Zdravko Planinc is associate professor of Religious Studies at McMaster University (Canada). He studied political science in York University and did his PhD in Harvard University. He works in the field of history of political philosophy, and his primary areas of interest are the ancient Greeks and twentieth century critics of modernity. He is author of different books, among which Plato’s Political Philosophy: Prudence in the Republic and the Laws, (University of Missouri Press, 1991), and also Plato Through Homer: Poetry and Philosophy in the Cosmological Dialogues (University of Missouri Press, 2003). 

 

Talk: Socratic erotics: before, after, and in the Symposium

Socrates does not only know that he knows nothing.

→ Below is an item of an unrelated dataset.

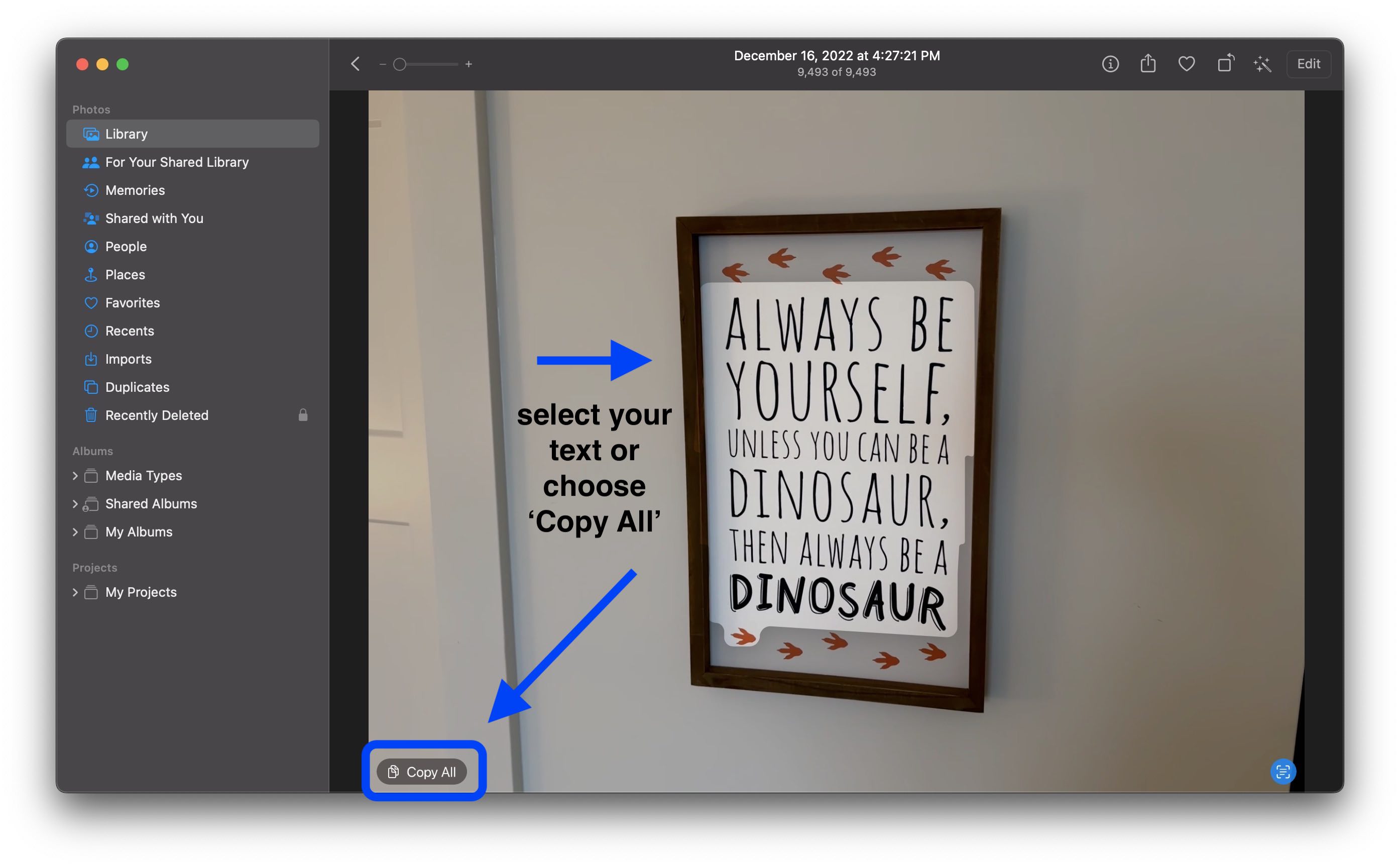1400x867 pixels.
Task: Click the Copy All button
Action: [x=423, y=771]
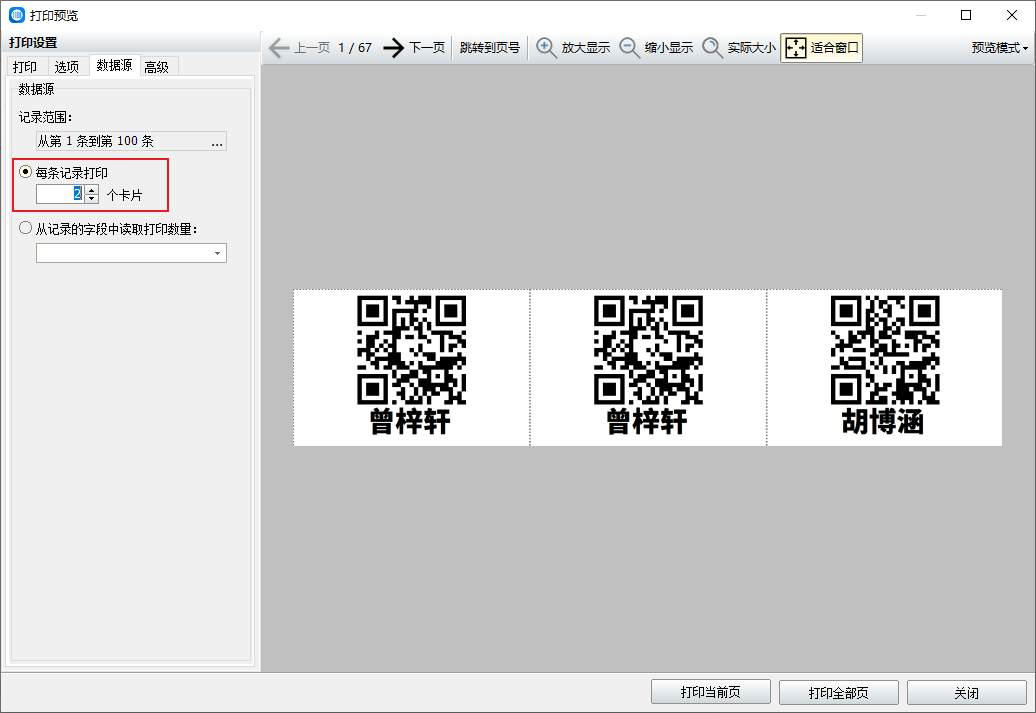
Task: Increase card count with up spinner arrow
Action: point(92,189)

He says that he knows nothing except erotics; and he practices it in the midwifery that he learned both from his mother, a midwife, and from Diotima, an Eleusinian priestess. The fullest explanation that Socrates gives of the nature of erotics is in Plato’s Symposium. His eulogy to Eros is a recollection of some of the things he learned from Diotima as a young man. Similarly, Plato presents Socrates’ eulogy as a reply to several other preceding eulogies to Eros, each of which gives an account quite different than all the others. All of the symposiasts’ speeches are highly personal and differently incomplete accounts of the nature of love. Understanding Plato’s intent in composing the Symposium as he did – how the eulogies form parts of a more complete understanding of eros – has always baffled scholars. Most prefer to ignore it; others attempt to reduce it to familiar doctrines in other dialogues with which they are more comfortable. This approach takes up the hermeneutic challenges presented by the Symposium by reading it as a work of literature. More specifically, it compares Plato’s presentation of Socrates’ eulogy to Eros with the poetry of Sappho and with the poetry of Kae Tempest.